§ Texto do documento:
=-=-=
Escola de Comunidade. Daquele desejo nasceu há uns meses a Escola de Comunidade (EdC) no campus da Columbia University. Depois de algum tempo a participar noutra, apercebeu-se de que queria voltar a fazer EdC em Columbia, tal como quando fazia com o CLU em Portugal, porque assim teria mais facilidade em convidar amigos. Falou com a Elvira, uma médica neonatologista que também fazia EdC com ele, e pediu-lhe para começarem uma na universidade. Ela evitava-o e esquivava-se a responder ou dizia que não queria pensar nisso, até que lhe diz: «Pronto. Não me perguntes mais. Vou pensar a sério e quando decidir, dou-te uma resposta definitiva». Pouco depois decidiu: começavam uma nova EdC de trabalhadores em Columbia – à qual actualmente vão desde médicos e enfermeiros a investigadores e professores, entre os 20 e os 60 anos, tanto americanos como estrangeiros – e o Miguel, com 27 anos, seria o responsável.
Construir uma comunidade. «Nos primeiros três anos vivi com dois Libaneses e não era mau, eram simpáticos, não chateavam…Mas era como se vivesse sozinho; não havia necessariamente uma relação com as pessoas de casa». Neste último ano mudou para uma nova casa (da George Barry Ford Hall), e no dia em que mudou tinha programado ir lá deixar as tralhas e sair a correr para a EdC. Não contava com uma uma recepção em peso de quem já lá morava e com a pergunta desarmante: Então, vais-te embora? Tínhamos um jantar de boas vindas para ti! «Não é que achasse que antes estava mal; mas nesta casa percebi o que era viver em comunidade, somos assumidamente uma comunidade».
=-=-=
§ Atividade:
De acordo com o texto do documento, que idade tinha o Miguel quando ficou como responsável pela nova EdC em Columbia?
=-=-=
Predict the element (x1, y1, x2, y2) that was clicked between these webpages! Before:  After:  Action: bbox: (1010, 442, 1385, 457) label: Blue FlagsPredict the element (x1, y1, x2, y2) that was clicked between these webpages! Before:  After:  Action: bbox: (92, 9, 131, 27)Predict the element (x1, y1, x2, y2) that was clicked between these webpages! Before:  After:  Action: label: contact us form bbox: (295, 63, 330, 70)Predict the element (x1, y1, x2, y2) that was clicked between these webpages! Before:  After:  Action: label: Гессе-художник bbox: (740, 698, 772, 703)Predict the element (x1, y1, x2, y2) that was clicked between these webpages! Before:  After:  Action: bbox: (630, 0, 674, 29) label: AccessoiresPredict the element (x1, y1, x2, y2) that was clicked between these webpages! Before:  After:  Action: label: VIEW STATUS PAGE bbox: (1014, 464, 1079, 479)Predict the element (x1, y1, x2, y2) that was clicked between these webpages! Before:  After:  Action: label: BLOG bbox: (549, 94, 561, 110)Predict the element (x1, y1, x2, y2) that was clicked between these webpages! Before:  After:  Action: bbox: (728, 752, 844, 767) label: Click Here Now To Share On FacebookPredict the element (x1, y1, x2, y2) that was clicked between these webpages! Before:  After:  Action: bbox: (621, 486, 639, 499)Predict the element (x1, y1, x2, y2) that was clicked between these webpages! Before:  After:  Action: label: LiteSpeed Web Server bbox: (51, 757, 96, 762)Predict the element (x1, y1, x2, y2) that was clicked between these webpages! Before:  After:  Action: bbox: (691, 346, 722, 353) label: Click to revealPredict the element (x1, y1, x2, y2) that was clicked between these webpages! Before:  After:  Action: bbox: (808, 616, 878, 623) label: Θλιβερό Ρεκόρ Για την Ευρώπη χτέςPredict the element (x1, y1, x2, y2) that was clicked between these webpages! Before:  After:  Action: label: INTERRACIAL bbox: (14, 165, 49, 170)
=-=-=
§ Resultado do exercício:
Tinha 27 anos.